▶ _WORK INSTRUCTION_: All lines from the one containing "Task: Open album The Melodic Blue" to the end of the data below are to be returned exactly, both ends included, with nothing added.

Pixel coordinate grounding data:
■ ■ ■ ■

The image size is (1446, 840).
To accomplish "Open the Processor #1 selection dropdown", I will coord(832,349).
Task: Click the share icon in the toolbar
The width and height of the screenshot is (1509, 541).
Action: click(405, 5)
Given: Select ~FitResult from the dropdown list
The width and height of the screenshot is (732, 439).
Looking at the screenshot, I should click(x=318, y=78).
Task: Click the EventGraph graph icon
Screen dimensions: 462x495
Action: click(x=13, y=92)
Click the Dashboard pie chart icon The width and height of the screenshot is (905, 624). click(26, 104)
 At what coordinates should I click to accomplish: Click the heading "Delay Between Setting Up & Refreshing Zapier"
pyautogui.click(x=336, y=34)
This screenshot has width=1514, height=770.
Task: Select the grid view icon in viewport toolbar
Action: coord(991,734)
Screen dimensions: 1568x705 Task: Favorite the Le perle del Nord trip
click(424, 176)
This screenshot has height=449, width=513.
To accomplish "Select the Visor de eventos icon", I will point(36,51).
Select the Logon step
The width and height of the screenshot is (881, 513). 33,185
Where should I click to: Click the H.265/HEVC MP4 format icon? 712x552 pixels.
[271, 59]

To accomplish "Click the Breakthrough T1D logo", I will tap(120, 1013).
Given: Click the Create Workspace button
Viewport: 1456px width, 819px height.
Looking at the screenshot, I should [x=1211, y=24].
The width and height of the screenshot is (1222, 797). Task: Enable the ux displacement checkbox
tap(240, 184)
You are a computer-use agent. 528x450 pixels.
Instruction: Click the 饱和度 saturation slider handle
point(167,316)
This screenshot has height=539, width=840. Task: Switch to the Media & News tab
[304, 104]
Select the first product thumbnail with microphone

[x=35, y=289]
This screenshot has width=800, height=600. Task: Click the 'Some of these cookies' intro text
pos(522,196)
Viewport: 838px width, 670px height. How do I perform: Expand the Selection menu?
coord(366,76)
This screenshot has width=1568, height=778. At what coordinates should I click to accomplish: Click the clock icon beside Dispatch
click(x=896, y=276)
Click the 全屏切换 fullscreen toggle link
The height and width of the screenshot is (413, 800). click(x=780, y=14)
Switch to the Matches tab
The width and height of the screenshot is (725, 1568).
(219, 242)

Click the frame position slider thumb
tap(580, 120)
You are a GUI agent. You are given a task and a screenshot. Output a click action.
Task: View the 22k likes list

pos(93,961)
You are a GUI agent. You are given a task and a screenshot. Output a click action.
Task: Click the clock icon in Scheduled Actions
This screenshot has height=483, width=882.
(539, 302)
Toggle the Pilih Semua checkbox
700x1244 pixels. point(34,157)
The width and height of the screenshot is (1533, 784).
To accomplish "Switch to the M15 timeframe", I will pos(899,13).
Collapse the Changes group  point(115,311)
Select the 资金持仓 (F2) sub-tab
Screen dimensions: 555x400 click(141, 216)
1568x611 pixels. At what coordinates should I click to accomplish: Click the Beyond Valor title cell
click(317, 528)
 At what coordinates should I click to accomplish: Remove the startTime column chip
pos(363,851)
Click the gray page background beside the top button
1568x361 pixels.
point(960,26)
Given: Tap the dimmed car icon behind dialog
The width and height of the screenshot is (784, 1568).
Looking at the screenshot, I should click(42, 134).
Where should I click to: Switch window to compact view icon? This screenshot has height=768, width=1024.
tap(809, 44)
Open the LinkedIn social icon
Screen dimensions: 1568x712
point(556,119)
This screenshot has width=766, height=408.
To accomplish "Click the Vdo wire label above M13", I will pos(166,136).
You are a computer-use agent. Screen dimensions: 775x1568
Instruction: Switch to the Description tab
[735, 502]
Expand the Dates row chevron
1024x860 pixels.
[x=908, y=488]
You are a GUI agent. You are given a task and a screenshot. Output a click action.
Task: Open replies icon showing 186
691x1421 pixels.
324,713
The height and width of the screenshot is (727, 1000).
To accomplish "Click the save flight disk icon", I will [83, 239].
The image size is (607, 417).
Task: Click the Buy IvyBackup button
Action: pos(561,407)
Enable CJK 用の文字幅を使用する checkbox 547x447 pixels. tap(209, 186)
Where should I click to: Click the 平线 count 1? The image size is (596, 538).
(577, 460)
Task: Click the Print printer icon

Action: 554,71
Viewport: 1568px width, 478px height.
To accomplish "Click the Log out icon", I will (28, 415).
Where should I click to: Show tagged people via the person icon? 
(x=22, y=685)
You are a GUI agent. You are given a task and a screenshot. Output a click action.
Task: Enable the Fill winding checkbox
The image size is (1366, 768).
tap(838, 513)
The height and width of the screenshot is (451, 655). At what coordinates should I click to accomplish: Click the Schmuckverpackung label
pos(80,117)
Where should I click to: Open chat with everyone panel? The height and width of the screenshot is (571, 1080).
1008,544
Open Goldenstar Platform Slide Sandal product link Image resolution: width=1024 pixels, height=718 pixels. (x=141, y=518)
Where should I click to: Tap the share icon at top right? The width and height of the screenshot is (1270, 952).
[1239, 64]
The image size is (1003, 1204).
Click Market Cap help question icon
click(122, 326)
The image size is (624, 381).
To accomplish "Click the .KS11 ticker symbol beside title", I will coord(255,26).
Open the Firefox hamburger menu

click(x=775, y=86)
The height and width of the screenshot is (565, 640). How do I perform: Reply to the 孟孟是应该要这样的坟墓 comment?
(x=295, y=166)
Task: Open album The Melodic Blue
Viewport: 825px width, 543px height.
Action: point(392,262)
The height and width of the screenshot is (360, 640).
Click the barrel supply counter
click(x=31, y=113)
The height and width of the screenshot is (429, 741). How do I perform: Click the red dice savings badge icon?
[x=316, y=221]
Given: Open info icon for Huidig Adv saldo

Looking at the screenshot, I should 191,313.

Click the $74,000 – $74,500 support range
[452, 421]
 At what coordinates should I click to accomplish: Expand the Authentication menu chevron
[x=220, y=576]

■ ■ ■ ■

▶ _EXERCISE RESPONSE_:
Task: Open album The Melodic Blue
Viewport: 825px width, 543px height.
Action: point(392,262)
The height and width of the screenshot is (360, 640).
Click the barrel supply counter
click(x=31, y=113)
The height and width of the screenshot is (429, 741). How do I perform: Click the red dice savings badge icon?
[x=316, y=221]
Given: Open info icon for Huidig Adv saldo

Looking at the screenshot, I should 191,313.

Click the $74,000 – $74,500 support range
[452, 421]
 At what coordinates should I click to accomplish: Expand the Authentication menu chevron
[x=220, y=576]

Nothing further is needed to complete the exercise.